[Records supplied Boundary: Start]

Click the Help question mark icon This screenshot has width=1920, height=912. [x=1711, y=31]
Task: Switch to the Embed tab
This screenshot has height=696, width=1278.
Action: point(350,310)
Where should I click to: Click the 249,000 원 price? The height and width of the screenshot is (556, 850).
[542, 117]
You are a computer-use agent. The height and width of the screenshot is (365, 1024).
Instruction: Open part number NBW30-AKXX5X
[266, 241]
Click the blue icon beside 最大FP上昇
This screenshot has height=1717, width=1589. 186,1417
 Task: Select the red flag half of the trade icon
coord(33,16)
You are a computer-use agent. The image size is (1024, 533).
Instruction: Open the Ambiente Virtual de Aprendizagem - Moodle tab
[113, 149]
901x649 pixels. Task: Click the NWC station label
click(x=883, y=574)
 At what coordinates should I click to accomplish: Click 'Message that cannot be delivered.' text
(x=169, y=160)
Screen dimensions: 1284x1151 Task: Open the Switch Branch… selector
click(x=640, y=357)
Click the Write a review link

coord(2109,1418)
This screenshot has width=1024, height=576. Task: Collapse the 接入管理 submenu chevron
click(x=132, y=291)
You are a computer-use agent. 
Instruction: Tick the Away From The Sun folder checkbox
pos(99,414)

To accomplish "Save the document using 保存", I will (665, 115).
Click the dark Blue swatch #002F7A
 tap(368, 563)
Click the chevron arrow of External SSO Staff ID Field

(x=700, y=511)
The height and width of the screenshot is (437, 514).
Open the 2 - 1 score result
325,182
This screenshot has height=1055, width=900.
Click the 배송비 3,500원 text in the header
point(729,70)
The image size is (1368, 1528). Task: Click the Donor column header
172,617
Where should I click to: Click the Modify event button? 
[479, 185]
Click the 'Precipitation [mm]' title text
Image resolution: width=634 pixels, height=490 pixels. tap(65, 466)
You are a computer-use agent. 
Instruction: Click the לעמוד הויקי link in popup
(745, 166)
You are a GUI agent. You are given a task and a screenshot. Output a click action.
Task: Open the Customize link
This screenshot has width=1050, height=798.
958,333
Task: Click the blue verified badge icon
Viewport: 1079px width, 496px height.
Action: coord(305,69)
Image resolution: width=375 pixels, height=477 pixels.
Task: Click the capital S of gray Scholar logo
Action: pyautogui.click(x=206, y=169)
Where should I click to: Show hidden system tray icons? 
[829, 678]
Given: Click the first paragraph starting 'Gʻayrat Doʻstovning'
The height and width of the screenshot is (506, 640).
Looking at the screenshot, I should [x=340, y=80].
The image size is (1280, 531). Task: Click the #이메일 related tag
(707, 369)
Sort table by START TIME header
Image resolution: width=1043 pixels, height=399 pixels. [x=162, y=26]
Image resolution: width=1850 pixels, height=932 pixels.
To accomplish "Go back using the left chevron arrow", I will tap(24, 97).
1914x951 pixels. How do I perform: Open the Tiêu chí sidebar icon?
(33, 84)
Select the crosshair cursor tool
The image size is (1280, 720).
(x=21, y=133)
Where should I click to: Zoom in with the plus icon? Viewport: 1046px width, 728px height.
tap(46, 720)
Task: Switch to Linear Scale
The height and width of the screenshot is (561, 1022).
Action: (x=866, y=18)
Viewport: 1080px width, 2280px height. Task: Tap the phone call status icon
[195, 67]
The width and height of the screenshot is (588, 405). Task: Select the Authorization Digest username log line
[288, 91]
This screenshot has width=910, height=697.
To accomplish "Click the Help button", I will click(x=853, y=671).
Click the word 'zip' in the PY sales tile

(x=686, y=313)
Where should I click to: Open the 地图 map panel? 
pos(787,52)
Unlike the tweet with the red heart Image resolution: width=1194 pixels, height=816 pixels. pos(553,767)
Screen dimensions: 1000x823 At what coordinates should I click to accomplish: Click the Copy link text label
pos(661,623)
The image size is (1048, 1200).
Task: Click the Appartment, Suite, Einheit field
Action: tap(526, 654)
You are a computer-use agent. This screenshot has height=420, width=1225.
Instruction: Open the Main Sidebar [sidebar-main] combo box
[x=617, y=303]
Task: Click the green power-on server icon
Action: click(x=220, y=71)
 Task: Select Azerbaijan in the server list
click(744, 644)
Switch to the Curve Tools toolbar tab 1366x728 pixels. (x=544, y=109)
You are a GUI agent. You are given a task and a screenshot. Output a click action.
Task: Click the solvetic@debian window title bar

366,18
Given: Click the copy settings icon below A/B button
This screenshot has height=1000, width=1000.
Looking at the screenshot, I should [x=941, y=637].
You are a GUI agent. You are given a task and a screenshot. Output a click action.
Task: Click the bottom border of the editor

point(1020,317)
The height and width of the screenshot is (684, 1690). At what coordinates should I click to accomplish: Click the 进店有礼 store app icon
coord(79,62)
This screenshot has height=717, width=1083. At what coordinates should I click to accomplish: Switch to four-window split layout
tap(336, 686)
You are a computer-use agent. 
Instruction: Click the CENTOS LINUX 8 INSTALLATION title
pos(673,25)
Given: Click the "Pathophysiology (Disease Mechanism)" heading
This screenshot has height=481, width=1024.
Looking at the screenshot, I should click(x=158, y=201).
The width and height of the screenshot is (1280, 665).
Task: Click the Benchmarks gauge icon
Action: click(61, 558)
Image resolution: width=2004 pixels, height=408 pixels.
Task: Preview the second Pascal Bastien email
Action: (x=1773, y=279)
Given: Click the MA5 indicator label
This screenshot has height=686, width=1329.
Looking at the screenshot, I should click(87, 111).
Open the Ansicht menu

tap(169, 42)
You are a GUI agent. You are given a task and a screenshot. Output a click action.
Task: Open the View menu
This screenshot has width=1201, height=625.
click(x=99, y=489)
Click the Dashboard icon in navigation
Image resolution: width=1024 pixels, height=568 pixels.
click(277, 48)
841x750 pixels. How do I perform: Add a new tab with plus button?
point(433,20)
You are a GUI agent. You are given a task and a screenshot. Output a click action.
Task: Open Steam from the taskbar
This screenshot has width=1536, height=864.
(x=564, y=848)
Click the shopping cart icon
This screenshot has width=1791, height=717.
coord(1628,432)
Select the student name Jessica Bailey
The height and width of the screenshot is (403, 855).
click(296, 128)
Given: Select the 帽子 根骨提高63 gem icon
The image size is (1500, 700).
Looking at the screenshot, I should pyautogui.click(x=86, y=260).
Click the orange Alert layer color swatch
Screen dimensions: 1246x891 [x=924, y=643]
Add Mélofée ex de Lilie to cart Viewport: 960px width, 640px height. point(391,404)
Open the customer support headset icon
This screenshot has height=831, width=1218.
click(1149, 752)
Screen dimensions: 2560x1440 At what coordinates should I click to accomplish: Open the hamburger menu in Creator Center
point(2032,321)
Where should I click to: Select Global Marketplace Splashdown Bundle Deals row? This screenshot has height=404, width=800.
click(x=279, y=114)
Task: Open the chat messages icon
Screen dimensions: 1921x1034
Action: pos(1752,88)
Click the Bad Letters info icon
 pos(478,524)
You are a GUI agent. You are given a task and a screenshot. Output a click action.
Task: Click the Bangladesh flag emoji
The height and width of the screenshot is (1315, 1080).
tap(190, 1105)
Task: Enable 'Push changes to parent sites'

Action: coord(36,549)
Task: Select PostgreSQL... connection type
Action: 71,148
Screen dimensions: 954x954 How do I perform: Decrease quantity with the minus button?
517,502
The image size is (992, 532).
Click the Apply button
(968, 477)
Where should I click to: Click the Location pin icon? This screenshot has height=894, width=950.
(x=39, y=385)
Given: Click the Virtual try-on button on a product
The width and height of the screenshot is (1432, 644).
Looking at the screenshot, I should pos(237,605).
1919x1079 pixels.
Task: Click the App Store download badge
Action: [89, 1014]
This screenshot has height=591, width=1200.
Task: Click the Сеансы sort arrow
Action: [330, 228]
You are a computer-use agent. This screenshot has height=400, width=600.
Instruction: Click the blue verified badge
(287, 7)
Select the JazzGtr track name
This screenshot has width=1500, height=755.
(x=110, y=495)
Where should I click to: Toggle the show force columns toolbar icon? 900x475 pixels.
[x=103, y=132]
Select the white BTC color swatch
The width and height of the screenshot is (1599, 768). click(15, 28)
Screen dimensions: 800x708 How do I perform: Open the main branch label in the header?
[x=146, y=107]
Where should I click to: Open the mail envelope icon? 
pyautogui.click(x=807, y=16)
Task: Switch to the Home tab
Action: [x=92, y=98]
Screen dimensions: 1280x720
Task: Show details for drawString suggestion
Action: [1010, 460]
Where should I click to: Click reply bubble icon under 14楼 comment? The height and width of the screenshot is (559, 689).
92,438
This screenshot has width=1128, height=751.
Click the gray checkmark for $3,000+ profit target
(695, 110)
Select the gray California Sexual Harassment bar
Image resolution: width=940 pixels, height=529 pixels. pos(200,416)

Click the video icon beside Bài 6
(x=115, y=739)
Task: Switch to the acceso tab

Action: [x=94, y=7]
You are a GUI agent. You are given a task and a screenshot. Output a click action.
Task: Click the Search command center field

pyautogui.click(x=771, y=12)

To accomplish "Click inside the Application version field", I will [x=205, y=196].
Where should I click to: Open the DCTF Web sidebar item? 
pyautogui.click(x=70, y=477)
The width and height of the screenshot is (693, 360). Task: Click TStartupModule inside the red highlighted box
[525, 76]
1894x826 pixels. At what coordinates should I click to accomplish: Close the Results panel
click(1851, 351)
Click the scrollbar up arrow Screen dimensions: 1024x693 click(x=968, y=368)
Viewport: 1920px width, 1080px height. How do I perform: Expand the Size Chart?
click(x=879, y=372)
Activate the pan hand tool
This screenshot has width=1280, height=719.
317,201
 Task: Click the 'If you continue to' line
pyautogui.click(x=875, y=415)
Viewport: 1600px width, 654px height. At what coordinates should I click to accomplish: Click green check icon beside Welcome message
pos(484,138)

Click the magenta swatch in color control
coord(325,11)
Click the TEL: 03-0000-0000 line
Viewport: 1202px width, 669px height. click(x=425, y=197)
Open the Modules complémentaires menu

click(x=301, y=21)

[Records supplied Boundary: End]

From the entries above, give again exactly the lines running from the line with "Open the 2 - 1 score result" to the line with "Given: Click the first"; include both of those lines.

Open the 2 - 1 score result
325,182
This screenshot has height=1055, width=900.
Click the 배송비 3,500원 text in the header
point(729,70)
The image size is (1368, 1528). Task: Click the Donor column header
172,617
Where should I click to: Click the Modify event button? 
[479, 185]
Click the 'Precipitation [mm]' title text
Image resolution: width=634 pixels, height=490 pixels. tap(65, 466)
You are a computer-use agent. 
Instruction: Click the לעמוד הויקי link in popup
(745, 166)
You are a GUI agent. You are given a task and a screenshot. Output a click action.
Task: Open the Customize link
This screenshot has width=1050, height=798.
958,333
Task: Click the blue verified badge icon
Viewport: 1079px width, 496px height.
Action: coord(305,69)
Image resolution: width=375 pixels, height=477 pixels.
Task: Click the capital S of gray Scholar logo
Action: pyautogui.click(x=206, y=169)
Where should I click to: Show hidden system tray icons? 
[829, 678]
Given: Click the first paragraph starting 'Gʻayrat Doʻstovning'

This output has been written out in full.